Prompt: The lines needed are those below that contain the word "checkbox"; copy each one.

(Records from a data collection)

--------------------------------------------------

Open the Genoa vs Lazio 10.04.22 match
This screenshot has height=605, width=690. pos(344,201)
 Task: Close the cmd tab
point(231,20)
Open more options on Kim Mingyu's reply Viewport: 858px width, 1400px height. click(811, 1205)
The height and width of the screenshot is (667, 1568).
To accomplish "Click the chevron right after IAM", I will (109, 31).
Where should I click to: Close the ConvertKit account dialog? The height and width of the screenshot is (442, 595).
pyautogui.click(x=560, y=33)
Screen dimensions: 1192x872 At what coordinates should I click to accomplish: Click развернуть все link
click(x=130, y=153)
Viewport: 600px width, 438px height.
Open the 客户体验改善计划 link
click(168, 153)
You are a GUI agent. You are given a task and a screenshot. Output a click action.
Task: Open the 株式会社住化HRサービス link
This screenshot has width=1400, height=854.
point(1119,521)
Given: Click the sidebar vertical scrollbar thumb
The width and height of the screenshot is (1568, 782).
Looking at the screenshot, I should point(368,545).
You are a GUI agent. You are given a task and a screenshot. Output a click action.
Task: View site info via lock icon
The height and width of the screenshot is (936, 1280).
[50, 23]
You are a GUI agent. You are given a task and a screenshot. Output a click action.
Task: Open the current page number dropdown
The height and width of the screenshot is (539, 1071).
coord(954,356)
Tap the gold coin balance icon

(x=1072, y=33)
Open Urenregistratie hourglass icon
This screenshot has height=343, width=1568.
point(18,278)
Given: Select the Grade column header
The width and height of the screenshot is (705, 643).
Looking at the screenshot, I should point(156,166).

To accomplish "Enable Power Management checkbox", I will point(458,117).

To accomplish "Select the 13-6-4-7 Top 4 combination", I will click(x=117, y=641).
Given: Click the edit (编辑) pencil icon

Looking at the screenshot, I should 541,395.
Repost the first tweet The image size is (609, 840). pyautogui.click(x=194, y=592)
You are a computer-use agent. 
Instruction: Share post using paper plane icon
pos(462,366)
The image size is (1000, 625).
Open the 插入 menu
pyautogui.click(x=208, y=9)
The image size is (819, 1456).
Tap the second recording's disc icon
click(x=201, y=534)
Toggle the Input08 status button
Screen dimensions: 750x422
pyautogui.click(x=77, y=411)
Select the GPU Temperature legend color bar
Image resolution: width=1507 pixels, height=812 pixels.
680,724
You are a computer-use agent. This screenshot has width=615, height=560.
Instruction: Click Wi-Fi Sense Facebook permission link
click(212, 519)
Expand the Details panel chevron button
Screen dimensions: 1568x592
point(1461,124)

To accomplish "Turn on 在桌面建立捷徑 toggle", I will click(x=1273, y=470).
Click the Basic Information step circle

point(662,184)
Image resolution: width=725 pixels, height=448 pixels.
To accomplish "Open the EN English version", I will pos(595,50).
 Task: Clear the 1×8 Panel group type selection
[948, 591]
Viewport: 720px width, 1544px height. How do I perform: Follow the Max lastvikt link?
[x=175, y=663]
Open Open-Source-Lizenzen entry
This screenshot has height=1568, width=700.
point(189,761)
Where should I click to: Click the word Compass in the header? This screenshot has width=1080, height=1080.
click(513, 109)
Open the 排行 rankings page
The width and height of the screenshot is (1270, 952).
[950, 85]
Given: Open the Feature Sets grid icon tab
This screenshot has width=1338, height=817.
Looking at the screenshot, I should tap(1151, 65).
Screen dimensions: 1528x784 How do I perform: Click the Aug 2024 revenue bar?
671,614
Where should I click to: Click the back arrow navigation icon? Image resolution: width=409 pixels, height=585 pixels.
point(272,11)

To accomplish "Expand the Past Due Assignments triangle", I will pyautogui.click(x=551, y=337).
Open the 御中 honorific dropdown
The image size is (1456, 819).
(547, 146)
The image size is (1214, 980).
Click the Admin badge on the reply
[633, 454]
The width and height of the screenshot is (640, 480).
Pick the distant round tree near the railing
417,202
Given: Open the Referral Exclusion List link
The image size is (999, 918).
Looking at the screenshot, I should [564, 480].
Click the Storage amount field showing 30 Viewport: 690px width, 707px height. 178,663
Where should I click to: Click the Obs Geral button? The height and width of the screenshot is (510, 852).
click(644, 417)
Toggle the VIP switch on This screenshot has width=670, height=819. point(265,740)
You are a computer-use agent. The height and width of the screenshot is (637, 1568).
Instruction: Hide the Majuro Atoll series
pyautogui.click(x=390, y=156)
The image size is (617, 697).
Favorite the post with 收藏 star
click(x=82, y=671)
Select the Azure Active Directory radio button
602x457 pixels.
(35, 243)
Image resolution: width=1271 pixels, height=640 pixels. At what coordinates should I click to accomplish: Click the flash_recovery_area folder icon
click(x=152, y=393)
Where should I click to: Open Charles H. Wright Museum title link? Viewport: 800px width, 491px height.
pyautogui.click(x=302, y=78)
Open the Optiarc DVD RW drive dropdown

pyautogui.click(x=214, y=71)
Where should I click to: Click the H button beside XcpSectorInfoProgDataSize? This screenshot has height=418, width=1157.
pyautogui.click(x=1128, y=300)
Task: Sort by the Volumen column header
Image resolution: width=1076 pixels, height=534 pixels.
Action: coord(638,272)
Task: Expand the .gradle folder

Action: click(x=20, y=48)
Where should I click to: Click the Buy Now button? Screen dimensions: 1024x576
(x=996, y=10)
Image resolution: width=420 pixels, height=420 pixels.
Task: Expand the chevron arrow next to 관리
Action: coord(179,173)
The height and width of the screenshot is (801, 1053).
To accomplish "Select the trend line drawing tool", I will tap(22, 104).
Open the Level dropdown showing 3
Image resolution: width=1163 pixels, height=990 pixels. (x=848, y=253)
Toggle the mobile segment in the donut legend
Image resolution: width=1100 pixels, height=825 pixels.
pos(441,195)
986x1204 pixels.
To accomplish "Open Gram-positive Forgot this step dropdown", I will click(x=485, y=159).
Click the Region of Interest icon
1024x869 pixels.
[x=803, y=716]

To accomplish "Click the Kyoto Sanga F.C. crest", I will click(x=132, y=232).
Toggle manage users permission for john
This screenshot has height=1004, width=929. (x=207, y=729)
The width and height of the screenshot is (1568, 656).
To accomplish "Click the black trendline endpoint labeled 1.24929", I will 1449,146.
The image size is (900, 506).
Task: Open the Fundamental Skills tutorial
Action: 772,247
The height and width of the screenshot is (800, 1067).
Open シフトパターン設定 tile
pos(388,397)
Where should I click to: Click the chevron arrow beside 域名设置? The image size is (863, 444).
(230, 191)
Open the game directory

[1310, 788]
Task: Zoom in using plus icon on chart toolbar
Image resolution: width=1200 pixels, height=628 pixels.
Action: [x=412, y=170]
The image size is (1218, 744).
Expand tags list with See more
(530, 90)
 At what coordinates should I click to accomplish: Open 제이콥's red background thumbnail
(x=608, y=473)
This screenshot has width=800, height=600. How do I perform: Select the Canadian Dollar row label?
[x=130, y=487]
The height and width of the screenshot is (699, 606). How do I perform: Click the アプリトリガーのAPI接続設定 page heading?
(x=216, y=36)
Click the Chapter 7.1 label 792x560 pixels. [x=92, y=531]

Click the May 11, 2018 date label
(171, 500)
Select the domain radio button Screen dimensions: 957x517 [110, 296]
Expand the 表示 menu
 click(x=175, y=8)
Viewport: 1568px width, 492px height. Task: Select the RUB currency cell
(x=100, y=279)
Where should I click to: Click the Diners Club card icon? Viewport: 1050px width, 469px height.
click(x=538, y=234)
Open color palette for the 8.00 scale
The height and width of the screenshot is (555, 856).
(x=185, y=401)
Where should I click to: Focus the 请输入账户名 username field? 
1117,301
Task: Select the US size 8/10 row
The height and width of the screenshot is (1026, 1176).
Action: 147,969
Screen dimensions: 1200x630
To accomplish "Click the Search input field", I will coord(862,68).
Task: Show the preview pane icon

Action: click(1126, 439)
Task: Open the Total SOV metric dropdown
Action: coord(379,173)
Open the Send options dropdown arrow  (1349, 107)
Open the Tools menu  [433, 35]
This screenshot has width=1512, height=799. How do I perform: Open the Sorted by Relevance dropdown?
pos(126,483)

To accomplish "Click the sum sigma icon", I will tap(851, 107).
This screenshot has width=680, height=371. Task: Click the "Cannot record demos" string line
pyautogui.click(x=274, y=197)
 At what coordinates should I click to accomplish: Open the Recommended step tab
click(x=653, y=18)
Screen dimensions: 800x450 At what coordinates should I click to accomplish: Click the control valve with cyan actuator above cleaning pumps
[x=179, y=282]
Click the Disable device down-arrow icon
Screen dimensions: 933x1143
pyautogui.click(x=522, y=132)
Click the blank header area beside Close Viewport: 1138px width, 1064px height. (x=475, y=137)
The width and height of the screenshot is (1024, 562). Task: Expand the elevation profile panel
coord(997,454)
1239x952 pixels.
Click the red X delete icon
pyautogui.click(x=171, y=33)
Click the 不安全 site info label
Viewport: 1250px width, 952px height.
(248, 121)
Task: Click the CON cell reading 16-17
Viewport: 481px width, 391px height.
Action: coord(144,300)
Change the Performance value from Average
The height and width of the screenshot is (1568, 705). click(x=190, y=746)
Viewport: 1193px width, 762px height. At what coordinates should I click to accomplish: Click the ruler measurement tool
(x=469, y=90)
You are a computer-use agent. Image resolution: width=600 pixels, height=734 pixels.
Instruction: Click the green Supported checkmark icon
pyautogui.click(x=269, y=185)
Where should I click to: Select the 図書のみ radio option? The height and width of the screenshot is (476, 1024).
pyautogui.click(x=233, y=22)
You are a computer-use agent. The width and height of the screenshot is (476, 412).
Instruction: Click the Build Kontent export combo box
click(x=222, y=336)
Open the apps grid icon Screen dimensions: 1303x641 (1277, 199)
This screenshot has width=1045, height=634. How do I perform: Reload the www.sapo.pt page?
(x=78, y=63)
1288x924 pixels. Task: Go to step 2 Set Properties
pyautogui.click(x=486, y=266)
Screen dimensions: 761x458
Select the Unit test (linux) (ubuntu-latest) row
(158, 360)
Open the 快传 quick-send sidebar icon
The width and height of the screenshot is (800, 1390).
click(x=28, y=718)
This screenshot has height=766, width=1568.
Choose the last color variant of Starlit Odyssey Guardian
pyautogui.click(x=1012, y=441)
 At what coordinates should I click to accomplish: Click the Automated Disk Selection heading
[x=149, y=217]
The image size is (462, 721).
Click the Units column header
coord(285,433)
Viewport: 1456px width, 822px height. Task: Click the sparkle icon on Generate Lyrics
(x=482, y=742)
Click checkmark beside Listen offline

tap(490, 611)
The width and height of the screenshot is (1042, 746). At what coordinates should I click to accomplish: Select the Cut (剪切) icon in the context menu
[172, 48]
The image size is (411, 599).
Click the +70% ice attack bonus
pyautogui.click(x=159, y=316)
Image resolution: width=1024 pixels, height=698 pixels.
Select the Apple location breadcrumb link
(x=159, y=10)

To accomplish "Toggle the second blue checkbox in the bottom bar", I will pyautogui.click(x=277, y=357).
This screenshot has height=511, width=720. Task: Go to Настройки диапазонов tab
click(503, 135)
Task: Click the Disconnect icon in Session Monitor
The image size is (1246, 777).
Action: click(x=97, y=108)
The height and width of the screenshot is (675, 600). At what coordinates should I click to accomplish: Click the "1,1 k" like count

--------------------------------------------------

Task result:
To accomplish "Enable Power Management checkbox", I will point(458,117).
To accomplish "Toggle the second blue checkbox in the bottom bar", I will pyautogui.click(x=277, y=357).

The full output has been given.